[WHAT YOU WILL DO] Reproduce every entry below word for word, leaving out the pictures.

○ ○ ○ ○

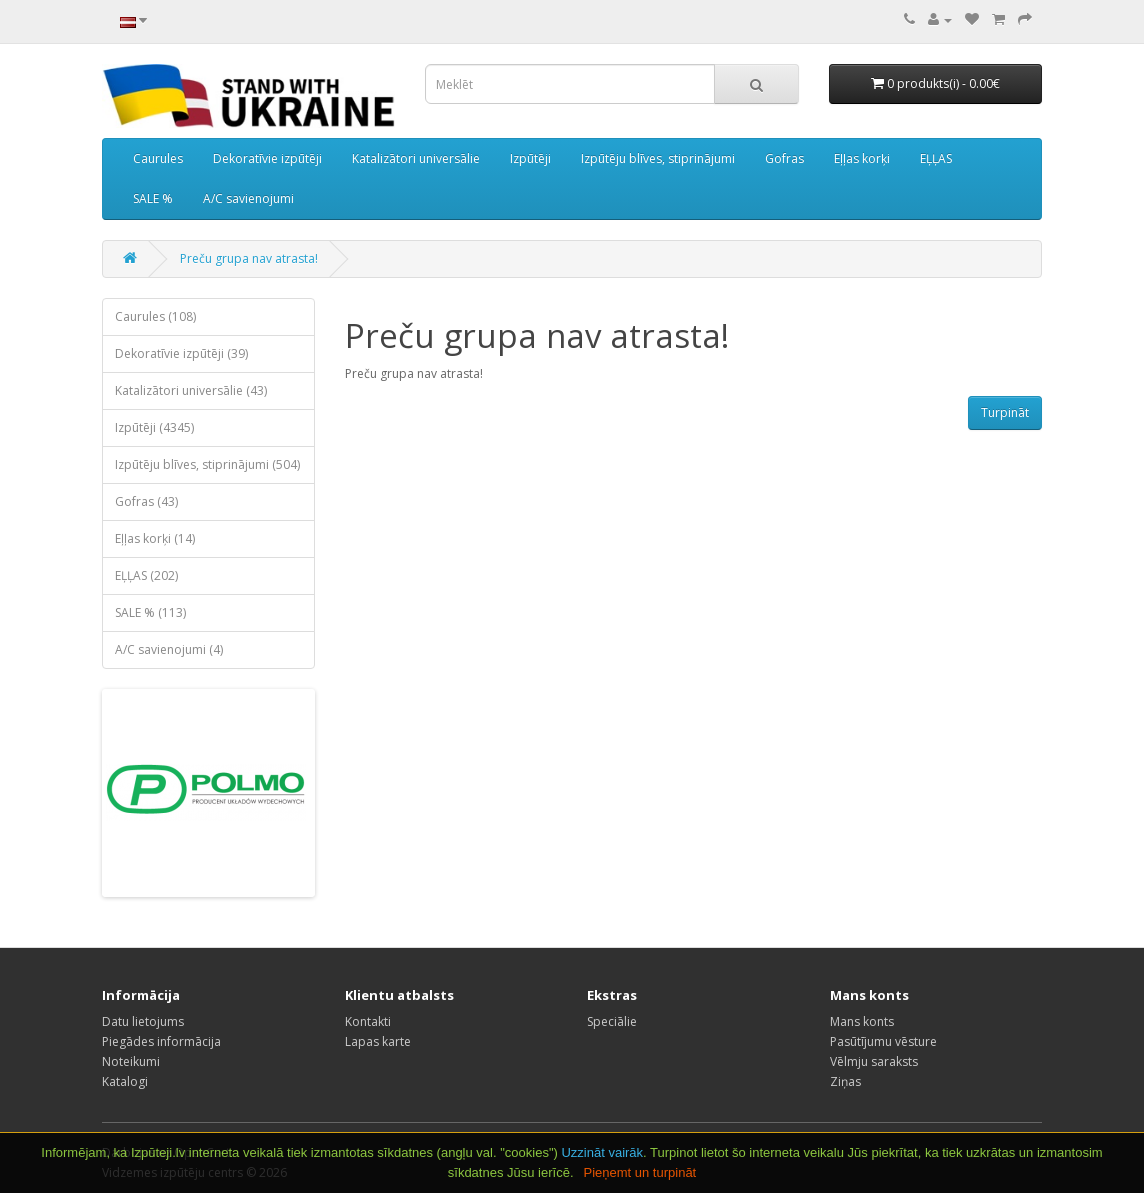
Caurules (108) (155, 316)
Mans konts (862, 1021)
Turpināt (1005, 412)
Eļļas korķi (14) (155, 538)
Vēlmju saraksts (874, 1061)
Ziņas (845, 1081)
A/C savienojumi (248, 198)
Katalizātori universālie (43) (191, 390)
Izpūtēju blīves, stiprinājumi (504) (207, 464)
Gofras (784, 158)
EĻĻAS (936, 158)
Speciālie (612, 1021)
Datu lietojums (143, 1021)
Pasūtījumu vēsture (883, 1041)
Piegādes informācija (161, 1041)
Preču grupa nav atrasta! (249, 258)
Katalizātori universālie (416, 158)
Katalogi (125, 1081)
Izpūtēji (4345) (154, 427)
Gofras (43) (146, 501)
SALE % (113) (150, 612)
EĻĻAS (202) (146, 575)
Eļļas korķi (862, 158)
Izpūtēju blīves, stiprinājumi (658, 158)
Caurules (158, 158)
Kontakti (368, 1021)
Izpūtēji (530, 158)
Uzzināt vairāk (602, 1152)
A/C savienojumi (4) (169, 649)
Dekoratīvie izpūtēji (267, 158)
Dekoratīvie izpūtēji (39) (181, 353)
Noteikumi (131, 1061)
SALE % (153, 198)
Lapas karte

○ ○ ○ ○

[TASK RESPONSE]
Caurules (108) (155, 316)
Mans konts (862, 1021)
Turpināt (1005, 412)
Eļļas korķi (14) (155, 538)
Vēlmju saraksts (874, 1061)
Ziņas (845, 1081)
A/C savienojumi (248, 198)
Katalizātori universālie (43) (191, 390)
Izpūtēju blīves, stiprinājumi (504) (207, 464)
Gofras (784, 158)
EĻĻAS (936, 158)
Speciālie (612, 1021)
Datu lietojums (143, 1021)
Pasūtījumu vēsture (883, 1041)
Piegādes informācija (161, 1041)
Preču grupa nav atrasta! (249, 258)
Katalizātori universālie (416, 158)
Katalogi (125, 1081)
Izpūtēji (4345) (154, 427)
Gofras (43) (146, 501)
SALE % (113) (150, 612)
EĻĻAS (202) (146, 575)
Eļļas korķi (862, 158)
Izpūtēju blīves, stiprinājumi (658, 158)
Caurules (158, 158)
Kontakti (368, 1021)
Izpūtēji (530, 158)
Uzzināt vairāk (602, 1152)
A/C savienojumi (4) (169, 649)
Dekoratīvie izpūtēji (267, 158)
Dekoratīvie izpūtēji (39) (181, 353)
Noteikumi (131, 1061)
SALE % (153, 198)
Lapas karte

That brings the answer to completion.